▶ _What is needed_
Pick out every line in the rows below that contains the word "should", matching case exactly.

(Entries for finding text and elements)
====
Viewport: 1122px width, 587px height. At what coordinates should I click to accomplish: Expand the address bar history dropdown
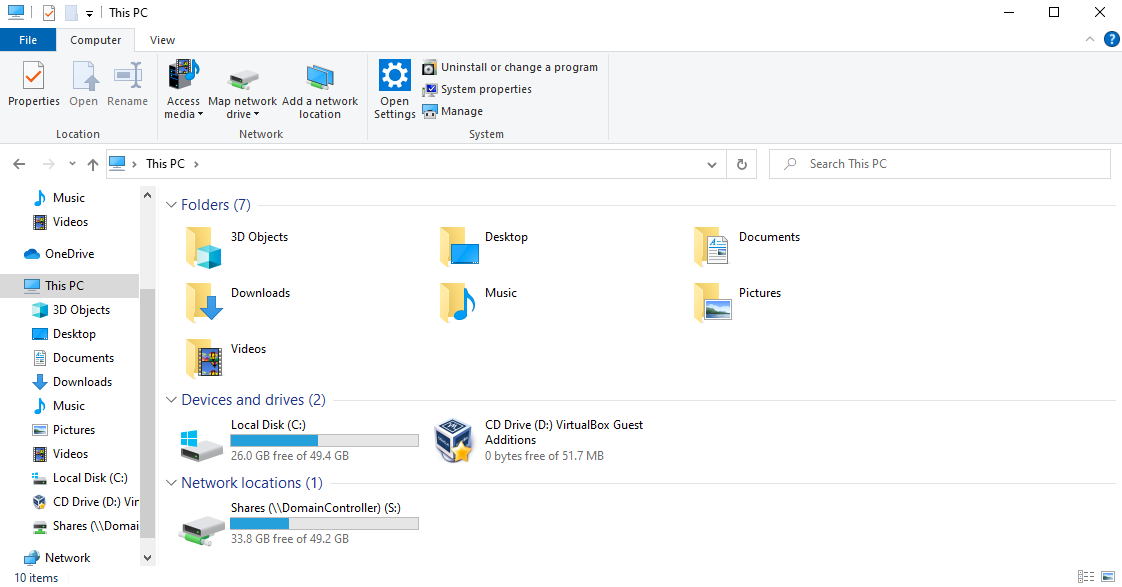pyautogui.click(x=712, y=164)
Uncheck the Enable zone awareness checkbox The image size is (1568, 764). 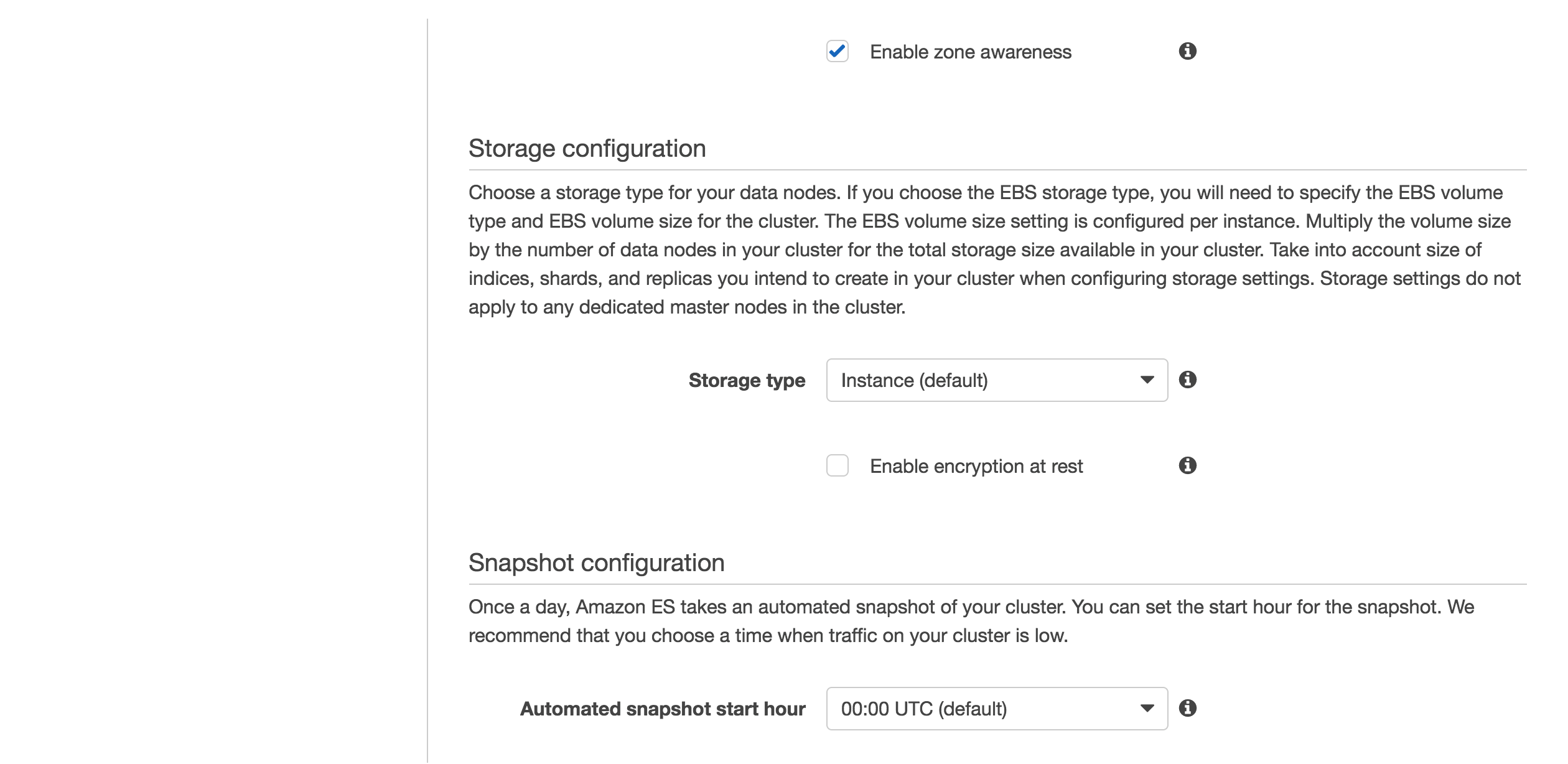pos(837,51)
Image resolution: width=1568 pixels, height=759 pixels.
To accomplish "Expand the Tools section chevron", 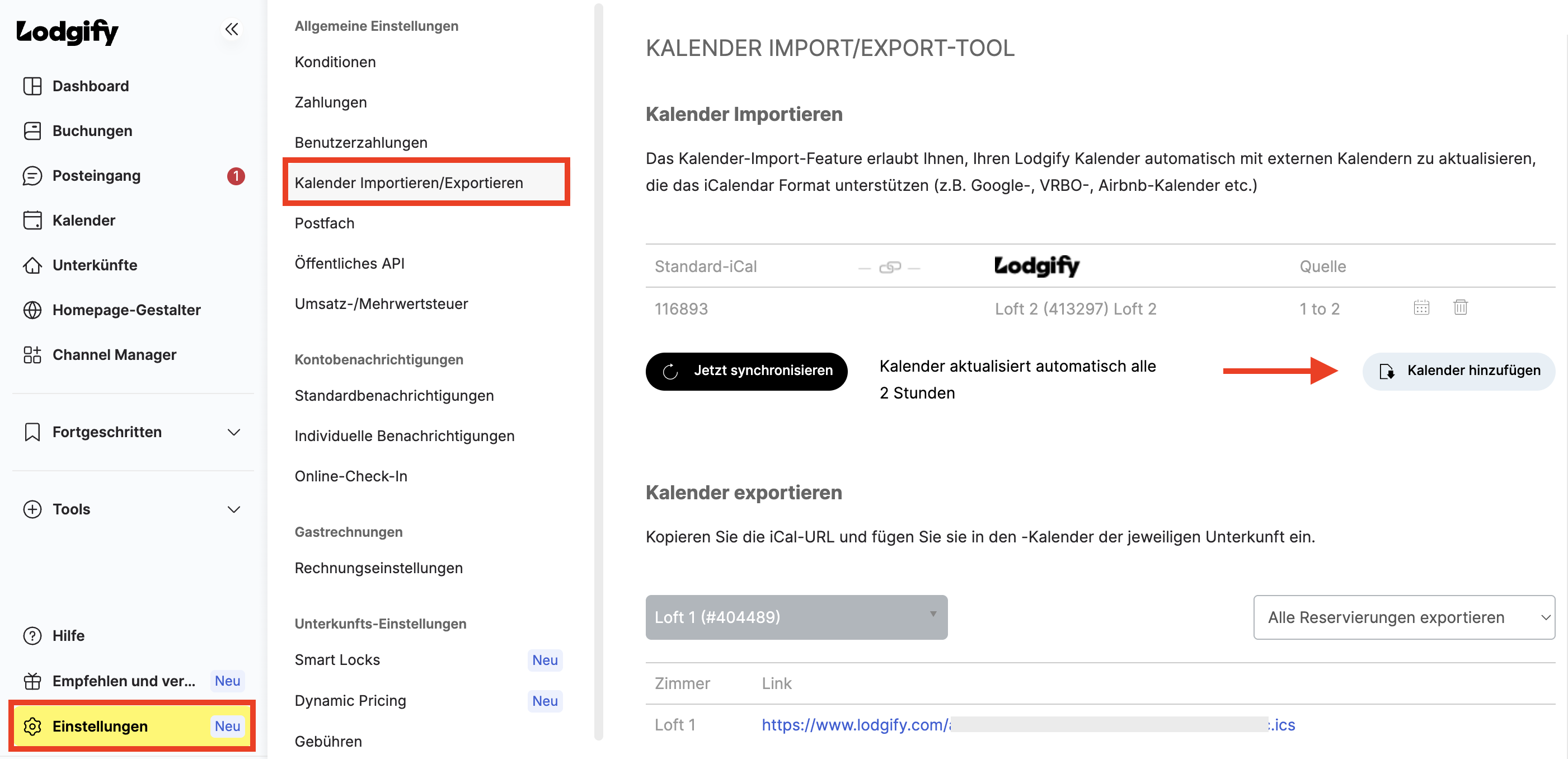I will (x=234, y=509).
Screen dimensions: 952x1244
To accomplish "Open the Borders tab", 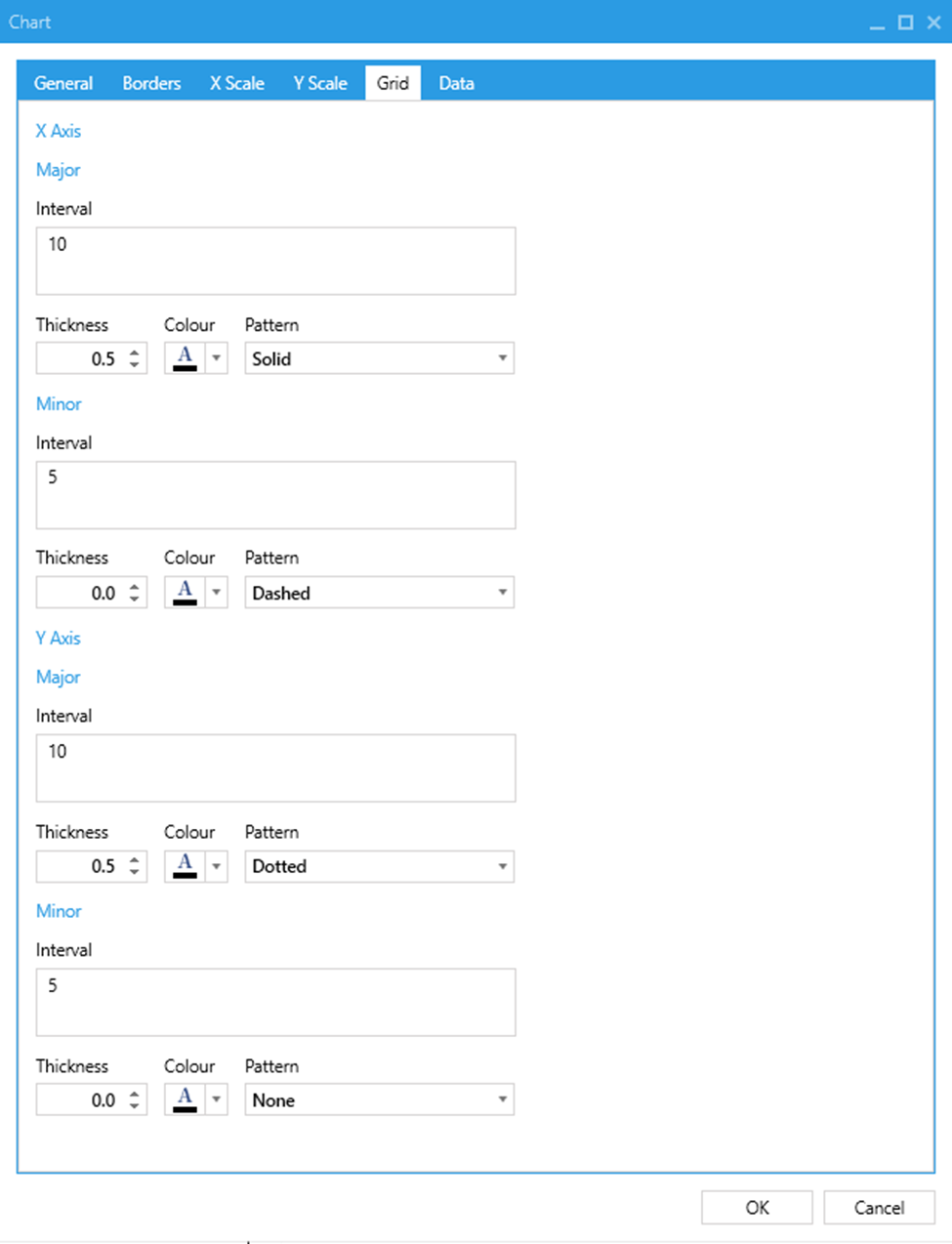I will (x=151, y=83).
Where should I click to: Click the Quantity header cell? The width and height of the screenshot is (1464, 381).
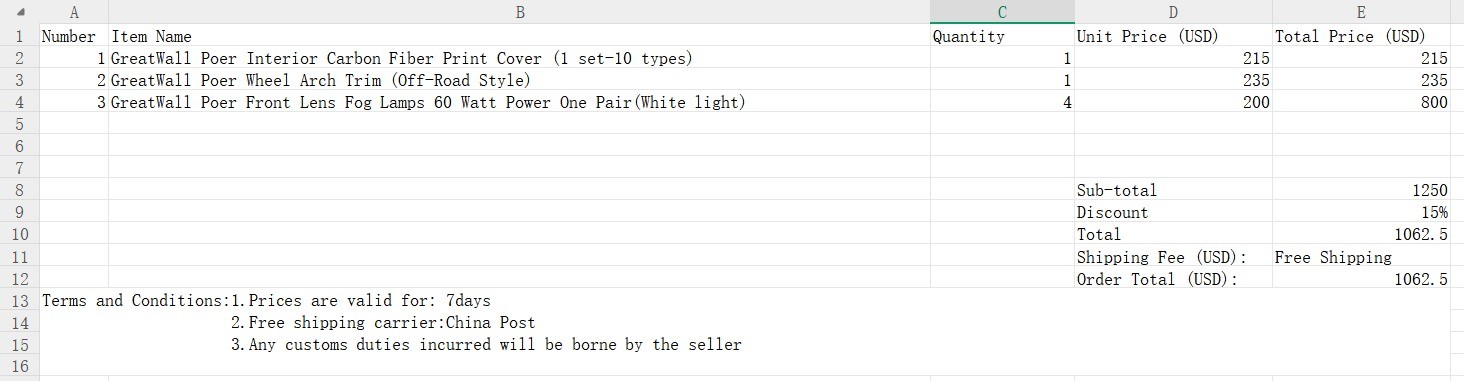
====
▶ _Exercise result_
Viewport: 1122px width, 587px height. At what coordinates should I click to accomplish: Expand the address bar history dropdown
Where should I click to: Click the Quantity header cell? The width and height of the screenshot is (1464, 381).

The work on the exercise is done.